**WHAT IS NEEDED:** Rewrite the entries below, changing every "How do I perform" to "How can I carry out" and leaving everything else as it is.

---------- MATERIAL PROVIDED ----------

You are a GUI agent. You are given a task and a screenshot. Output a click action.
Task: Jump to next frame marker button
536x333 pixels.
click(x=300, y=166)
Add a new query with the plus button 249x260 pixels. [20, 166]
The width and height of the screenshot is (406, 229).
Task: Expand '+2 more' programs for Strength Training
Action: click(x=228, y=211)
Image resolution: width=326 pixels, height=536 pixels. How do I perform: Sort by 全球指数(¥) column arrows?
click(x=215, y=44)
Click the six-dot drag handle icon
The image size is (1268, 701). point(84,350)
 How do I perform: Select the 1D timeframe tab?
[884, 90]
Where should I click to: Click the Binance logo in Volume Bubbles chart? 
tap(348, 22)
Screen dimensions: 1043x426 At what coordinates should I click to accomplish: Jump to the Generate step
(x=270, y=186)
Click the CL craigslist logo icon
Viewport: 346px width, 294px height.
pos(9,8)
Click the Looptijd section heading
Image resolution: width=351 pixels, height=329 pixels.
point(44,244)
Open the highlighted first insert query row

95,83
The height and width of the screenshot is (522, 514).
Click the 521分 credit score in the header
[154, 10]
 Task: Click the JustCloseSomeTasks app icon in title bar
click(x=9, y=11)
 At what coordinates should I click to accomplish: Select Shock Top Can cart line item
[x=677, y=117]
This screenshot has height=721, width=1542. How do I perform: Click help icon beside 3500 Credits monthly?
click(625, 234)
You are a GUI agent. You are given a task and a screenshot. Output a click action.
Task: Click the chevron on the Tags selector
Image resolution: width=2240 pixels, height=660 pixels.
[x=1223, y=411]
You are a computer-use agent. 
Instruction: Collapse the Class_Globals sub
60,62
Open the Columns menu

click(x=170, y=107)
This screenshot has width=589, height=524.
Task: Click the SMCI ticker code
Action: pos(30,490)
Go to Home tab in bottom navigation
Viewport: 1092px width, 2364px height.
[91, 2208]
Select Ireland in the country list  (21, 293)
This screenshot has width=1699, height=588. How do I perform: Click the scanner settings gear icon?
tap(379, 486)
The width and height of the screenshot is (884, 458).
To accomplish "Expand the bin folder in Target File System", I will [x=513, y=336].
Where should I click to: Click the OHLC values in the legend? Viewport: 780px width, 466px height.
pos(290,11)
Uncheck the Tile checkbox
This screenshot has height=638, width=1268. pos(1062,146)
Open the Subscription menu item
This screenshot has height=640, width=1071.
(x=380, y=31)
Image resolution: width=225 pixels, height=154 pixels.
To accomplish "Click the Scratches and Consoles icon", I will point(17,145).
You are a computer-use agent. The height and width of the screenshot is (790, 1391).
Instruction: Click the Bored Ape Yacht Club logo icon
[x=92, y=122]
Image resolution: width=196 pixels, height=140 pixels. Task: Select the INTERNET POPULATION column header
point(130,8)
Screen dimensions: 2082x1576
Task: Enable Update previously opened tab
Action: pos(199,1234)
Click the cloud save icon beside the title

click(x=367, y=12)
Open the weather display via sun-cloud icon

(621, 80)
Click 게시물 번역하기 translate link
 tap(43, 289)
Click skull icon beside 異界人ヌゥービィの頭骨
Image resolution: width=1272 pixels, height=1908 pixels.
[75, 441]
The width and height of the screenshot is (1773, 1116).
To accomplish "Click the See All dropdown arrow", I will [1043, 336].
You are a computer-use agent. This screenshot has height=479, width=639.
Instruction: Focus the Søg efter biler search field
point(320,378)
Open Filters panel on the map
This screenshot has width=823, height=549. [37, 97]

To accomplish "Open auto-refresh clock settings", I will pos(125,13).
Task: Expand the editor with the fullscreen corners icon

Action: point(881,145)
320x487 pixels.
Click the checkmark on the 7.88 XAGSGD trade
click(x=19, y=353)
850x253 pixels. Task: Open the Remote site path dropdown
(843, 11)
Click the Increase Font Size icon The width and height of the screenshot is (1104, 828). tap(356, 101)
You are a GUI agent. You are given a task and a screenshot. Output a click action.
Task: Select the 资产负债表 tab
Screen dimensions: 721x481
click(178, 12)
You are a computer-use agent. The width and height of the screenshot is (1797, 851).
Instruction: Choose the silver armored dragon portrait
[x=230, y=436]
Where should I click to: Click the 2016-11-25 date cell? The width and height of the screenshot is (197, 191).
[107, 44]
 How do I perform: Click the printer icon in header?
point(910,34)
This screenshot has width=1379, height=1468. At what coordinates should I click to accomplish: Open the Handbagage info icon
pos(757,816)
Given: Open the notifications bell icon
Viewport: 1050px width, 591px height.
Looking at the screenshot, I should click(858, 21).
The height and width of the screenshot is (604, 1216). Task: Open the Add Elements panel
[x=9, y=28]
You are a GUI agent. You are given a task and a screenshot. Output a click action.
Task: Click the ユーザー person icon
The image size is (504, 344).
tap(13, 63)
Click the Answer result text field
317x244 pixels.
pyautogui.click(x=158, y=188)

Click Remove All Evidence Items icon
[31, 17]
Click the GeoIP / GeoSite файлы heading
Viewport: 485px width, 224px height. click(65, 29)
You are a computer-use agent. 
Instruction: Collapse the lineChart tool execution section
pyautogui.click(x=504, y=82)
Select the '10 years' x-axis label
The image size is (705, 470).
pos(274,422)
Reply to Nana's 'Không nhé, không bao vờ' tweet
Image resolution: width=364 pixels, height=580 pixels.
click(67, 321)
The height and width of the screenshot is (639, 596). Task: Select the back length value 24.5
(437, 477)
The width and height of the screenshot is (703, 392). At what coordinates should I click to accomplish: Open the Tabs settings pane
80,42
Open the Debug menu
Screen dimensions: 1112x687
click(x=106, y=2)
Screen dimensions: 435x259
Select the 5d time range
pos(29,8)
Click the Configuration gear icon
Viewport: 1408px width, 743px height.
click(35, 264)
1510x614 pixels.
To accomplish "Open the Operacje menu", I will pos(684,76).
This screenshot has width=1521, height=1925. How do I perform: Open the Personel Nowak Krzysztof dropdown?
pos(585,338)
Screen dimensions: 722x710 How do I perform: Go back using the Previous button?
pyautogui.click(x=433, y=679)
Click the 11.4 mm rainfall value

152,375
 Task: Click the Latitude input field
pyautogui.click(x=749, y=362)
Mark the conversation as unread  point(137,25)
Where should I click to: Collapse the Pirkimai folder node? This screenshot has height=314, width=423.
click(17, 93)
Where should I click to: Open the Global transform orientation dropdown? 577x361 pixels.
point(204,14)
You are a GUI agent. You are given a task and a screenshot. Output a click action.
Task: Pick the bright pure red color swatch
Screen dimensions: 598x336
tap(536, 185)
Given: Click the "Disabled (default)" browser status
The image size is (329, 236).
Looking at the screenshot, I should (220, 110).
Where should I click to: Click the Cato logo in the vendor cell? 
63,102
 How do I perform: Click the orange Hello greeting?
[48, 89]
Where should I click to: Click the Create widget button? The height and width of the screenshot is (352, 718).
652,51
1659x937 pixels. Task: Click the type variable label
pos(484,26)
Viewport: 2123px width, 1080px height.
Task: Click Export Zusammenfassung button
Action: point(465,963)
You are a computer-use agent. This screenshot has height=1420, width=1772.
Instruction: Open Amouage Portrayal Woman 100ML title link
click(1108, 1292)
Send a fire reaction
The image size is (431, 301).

----------

**FULL OUTPUT:**
You are a GUI agent. You are given a task and a screenshot. Output a click action.
Task: Jump to next frame marker button
536x333 pixels.
click(x=300, y=166)
Add a new query with the plus button 249x260 pixels. [20, 166]
The width and height of the screenshot is (406, 229).
Task: Expand '+2 more' programs for Strength Training
Action: click(x=228, y=211)
Image resolution: width=326 pixels, height=536 pixels. How can I carry out: Sort by 全球指数(¥) column arrows?
click(x=215, y=44)
Click the six-dot drag handle icon
The image size is (1268, 701). point(84,350)
 How can I carry out: Select the 1D timeframe tab?
[884, 90]
Where should I click to: Click the Binance logo in Volume Bubbles chart? 
tap(348, 22)
Screen dimensions: 1043x426 At what coordinates should I click to accomplish: Jump to the Generate step
(x=270, y=186)
Click the CL craigslist logo icon
Viewport: 346px width, 294px height.
pos(9,8)
Click the Looptijd section heading
Image resolution: width=351 pixels, height=329 pixels.
point(44,244)
Open the highlighted first insert query row

95,83
The height and width of the screenshot is (522, 514).
Click the 521分 credit score in the header
[154, 10]
 Task: Click the JustCloseSomeTasks app icon in title bar
click(x=9, y=11)
 At what coordinates should I click to accomplish: Select Shock Top Can cart line item
[x=677, y=117]
This screenshot has height=721, width=1542. How can I carry out: Click help icon beside 3500 Credits monthly?
click(625, 234)
You are a GUI agent. You are given a task and a screenshot. Output a click action.
Task: Click the chevron on the Tags selector
Image resolution: width=2240 pixels, height=660 pixels.
[x=1223, y=411]
You are a computer-use agent. 
Instruction: Collapse the Class_Globals sub
60,62
Open the Columns menu

click(x=170, y=107)
This screenshot has width=589, height=524.
Task: Click the SMCI ticker code
Action: pos(30,490)
Go to Home tab in bottom navigation
Viewport: 1092px width, 2364px height.
[91, 2208]
Select Ireland in the country list  (21, 293)
This screenshot has width=1699, height=588. How can I carry out: Click the scanner settings gear icon?
tap(379, 486)
The width and height of the screenshot is (884, 458).
To accomplish "Expand the bin folder in Target File System", I will [x=513, y=336].
Where should I click to: Click the OHLC values in the legend? Viewport: 780px width, 466px height.
pos(290,11)
Uncheck the Tile checkbox
This screenshot has height=638, width=1268. pos(1062,146)
Open the Subscription menu item
This screenshot has height=640, width=1071.
(x=380, y=31)
Image resolution: width=225 pixels, height=154 pixels.
To accomplish "Click the Scratches and Consoles icon", I will point(17,145).
You are a computer-use agent. The height and width of the screenshot is (790, 1391).
Instruction: Click the Bored Ape Yacht Club logo icon
[x=92, y=122]
Image resolution: width=196 pixels, height=140 pixels. Task: Select the INTERNET POPULATION column header
point(130,8)
Screen dimensions: 2082x1576
Task: Enable Update previously opened tab
Action: pos(199,1234)
Click the cloud save icon beside the title

click(x=367, y=12)
Open the weather display via sun-cloud icon

(621, 80)
Click 게시물 번역하기 translate link
 tap(43, 289)
Click skull icon beside 異界人ヌゥービィの頭骨
Image resolution: width=1272 pixels, height=1908 pixels.
[75, 441]
The width and height of the screenshot is (1773, 1116).
To accomplish "Click the See All dropdown arrow", I will [1043, 336].
You are a computer-use agent. This screenshot has height=479, width=639.
Instruction: Focus the Søg efter biler search field
point(320,378)
Open Filters panel on the map
This screenshot has width=823, height=549. [37, 97]

To accomplish "Open auto-refresh clock settings", I will pos(125,13).
Task: Expand the editor with the fullscreen corners icon

Action: point(881,145)
320x487 pixels.
Click the checkmark on the 7.88 XAGSGD trade
click(x=19, y=353)
850x253 pixels. Task: Open the Remote site path dropdown
(843, 11)
Click the Increase Font Size icon The width and height of the screenshot is (1104, 828). tap(356, 101)
You are a GUI agent. You are given a task and a screenshot. Output a click action.
Task: Select the 资产负债表 tab
Screen dimensions: 721x481
click(178, 12)
You are a computer-use agent. The width and height of the screenshot is (1797, 851).
Instruction: Choose the silver armored dragon portrait
[x=230, y=436]
Where should I click to: Click the 2016-11-25 date cell? The width and height of the screenshot is (197, 191).
[107, 44]
 How can I carry out: Click the printer icon in header?
point(910,34)
This screenshot has width=1379, height=1468. At what coordinates should I click to accomplish: Open the Handbagage info icon
pos(757,816)
Given: Open the notifications bell icon
Viewport: 1050px width, 591px height.
Looking at the screenshot, I should click(858, 21).
The height and width of the screenshot is (604, 1216). Task: Open the Add Elements panel
[x=9, y=28]
You are a GUI agent. You are given a task and a screenshot. Output a click action.
Task: Click the ユーザー person icon
The image size is (504, 344).
tap(13, 63)
Click the Answer result text field
317x244 pixels.
pyautogui.click(x=158, y=188)

Click Remove All Evidence Items icon
[31, 17]
Click the GeoIP / GeoSite файлы heading
Viewport: 485px width, 224px height. click(65, 29)
You are a computer-use agent. 
Instruction: Collapse the lineChart tool execution section
pyautogui.click(x=504, y=82)
Select the '10 years' x-axis label
The image size is (705, 470).
pos(274,422)
Reply to Nana's 'Không nhé, không bao vờ' tweet
Image resolution: width=364 pixels, height=580 pixels.
click(67, 321)
The height and width of the screenshot is (639, 596). Task: Select the back length value 24.5
(437, 477)
The width and height of the screenshot is (703, 392). At what coordinates should I click to accomplish: Open the Tabs settings pane
80,42
Open the Debug menu
Screen dimensions: 1112x687
click(x=106, y=2)
Screen dimensions: 435x259
Select the 5d time range
pos(29,8)
Click the Configuration gear icon
Viewport: 1408px width, 743px height.
click(35, 264)
1510x614 pixels.
To accomplish "Open the Operacje menu", I will pos(684,76).
This screenshot has width=1521, height=1925. How can I carry out: Open the Personel Nowak Krzysztof dropdown?
pos(585,338)
Screen dimensions: 722x710 How can I carry out: Go back using the Previous button?
pyautogui.click(x=433, y=679)
Click the 11.4 mm rainfall value

152,375
 Task: Click the Latitude input field
pyautogui.click(x=749, y=362)
Mark the conversation as unread  point(137,25)
Where should I click to: Collapse the Pirkimai folder node? This screenshot has height=314, width=423.
click(17, 93)
Where should I click to: Open the Global transform orientation dropdown? 577x361 pixels.
point(204,14)
You are a GUI agent. You are given a task and a screenshot. Output a click action.
Task: Pick the bright pure red color swatch
Screen dimensions: 598x336
tap(536, 185)
Given: Click the "Disabled (default)" browser status
The image size is (329, 236).
Looking at the screenshot, I should (220, 110).
Where should I click to: Click the Cato logo in the vendor cell? 
63,102
 How can I carry out: Click the orange Hello greeting?
[48, 89]
Where should I click to: Click the Create widget button? The height and width of the screenshot is (352, 718).
652,51
1659x937 pixels. Task: Click the type variable label
pos(484,26)
Viewport: 2123px width, 1080px height.
Task: Click Export Zusammenfassung button
Action: point(465,963)
You are a computer-use agent. This screenshot has height=1420, width=1772.
Instruction: Open Amouage Portrayal Woman 100ML title link
click(1108, 1292)
Send a fire reaction
The image size is (431, 301).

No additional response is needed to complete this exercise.